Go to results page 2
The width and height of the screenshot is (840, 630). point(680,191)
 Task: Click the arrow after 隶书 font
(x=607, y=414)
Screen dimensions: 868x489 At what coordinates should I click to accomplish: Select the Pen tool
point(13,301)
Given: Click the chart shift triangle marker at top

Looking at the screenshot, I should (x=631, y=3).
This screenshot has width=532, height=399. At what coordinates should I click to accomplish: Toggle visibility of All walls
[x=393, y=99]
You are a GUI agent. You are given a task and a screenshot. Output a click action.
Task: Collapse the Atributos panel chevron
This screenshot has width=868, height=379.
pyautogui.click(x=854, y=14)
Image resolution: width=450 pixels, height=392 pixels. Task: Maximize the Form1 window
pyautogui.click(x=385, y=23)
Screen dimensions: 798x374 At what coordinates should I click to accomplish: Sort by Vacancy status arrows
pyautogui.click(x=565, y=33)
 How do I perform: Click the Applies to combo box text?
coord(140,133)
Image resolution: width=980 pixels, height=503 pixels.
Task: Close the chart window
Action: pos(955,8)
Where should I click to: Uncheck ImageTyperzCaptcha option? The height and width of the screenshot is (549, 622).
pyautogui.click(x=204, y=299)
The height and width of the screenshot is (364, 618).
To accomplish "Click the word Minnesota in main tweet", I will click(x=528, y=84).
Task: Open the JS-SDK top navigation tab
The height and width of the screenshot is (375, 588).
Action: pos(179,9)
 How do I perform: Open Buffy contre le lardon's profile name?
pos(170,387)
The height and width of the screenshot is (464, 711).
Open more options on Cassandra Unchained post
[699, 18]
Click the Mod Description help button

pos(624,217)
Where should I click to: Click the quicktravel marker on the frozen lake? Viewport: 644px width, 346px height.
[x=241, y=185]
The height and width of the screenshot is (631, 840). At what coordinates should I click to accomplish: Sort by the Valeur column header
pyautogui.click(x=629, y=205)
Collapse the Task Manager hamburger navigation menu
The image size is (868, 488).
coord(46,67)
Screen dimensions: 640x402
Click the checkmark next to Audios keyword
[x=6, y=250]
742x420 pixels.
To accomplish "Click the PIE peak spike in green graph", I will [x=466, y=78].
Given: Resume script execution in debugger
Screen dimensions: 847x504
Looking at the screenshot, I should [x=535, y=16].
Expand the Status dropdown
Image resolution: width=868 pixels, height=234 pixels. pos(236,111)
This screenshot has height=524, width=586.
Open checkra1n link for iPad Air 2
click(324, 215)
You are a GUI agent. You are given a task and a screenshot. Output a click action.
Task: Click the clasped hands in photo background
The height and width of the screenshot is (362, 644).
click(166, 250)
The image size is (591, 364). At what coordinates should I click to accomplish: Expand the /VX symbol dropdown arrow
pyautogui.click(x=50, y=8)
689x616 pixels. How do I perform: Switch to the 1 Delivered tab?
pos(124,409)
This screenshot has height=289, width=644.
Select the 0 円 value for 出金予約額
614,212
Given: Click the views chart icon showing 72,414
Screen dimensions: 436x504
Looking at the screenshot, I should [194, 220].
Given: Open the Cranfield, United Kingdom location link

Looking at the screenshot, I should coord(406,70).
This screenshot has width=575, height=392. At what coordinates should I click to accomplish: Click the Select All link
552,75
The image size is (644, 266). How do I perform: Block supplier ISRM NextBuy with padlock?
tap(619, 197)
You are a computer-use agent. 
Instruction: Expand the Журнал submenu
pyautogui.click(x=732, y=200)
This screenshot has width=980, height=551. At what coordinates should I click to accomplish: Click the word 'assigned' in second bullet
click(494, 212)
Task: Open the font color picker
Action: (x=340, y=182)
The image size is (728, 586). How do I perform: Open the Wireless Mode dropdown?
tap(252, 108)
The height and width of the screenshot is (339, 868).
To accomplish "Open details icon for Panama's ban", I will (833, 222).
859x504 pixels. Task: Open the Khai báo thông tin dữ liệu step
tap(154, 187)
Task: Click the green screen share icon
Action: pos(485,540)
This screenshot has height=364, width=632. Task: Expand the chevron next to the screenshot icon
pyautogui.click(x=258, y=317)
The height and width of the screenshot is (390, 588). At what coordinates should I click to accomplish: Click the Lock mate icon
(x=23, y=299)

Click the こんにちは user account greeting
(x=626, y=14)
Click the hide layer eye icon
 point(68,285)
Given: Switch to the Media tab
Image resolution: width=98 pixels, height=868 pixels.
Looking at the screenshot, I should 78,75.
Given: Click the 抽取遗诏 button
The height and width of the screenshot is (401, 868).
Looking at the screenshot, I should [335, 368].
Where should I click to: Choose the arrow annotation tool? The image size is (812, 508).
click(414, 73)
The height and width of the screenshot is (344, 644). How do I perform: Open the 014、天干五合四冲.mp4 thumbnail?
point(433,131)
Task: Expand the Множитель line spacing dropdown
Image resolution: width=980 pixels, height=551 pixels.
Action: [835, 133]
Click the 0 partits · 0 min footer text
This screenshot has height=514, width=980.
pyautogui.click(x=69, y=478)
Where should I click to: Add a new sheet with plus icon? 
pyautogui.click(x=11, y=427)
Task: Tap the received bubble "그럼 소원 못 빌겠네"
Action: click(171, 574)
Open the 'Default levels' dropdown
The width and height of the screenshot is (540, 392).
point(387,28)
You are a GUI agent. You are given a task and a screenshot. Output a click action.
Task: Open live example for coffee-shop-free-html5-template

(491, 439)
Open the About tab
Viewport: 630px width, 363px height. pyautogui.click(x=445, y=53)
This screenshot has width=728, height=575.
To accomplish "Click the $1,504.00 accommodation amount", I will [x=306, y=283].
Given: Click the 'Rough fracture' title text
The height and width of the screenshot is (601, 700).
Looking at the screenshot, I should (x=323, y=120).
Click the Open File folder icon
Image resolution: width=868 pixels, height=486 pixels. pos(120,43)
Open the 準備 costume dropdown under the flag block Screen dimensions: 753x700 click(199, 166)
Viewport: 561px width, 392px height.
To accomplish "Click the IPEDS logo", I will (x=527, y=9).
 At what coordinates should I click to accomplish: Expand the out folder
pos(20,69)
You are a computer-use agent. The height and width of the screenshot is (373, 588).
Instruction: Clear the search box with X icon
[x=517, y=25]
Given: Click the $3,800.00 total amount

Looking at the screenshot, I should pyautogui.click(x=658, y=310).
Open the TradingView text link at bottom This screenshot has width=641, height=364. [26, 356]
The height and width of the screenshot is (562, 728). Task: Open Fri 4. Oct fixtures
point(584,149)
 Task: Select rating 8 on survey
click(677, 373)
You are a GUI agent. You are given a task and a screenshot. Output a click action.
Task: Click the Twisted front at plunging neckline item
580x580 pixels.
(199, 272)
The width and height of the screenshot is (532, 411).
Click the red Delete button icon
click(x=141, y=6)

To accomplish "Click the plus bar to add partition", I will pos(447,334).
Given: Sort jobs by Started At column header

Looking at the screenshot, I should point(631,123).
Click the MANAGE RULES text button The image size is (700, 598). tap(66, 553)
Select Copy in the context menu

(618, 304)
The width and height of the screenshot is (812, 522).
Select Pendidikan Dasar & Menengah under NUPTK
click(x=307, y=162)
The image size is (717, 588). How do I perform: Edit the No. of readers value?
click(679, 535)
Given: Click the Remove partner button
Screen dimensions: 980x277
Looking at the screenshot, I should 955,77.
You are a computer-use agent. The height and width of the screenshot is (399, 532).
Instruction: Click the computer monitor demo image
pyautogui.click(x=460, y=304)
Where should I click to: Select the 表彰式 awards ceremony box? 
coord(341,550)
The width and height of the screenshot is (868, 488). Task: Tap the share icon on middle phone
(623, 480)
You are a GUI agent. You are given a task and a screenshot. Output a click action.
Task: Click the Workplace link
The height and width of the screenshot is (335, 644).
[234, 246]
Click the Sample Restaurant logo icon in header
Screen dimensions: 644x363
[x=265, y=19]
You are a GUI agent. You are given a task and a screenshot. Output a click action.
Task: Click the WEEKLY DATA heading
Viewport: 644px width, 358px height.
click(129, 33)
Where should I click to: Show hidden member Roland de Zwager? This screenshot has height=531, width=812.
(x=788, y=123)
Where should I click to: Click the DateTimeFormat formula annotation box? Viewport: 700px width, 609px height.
##############################
■ PROBLEM DETAILS: Filter the records down to the lines that contain the string "will", and copy those lines.

■ RESPONSE FOR THIS EXERCISE:
To accomplish "Click the word Minnesota in main tweet", I will click(x=528, y=84).
To accomplish "Click the PIE peak spike in green graph", I will [x=466, y=78].
To accomplish "Open details icon for Panama's ban", I will (833, 222).
To accomplish "Click the $1,504.00 accommodation amount", I will [x=306, y=283].
To accomplish "Click the IPEDS logo", I will (x=527, y=9).
To accomplish "Click the plus bar to add partition", I will pos(447,334).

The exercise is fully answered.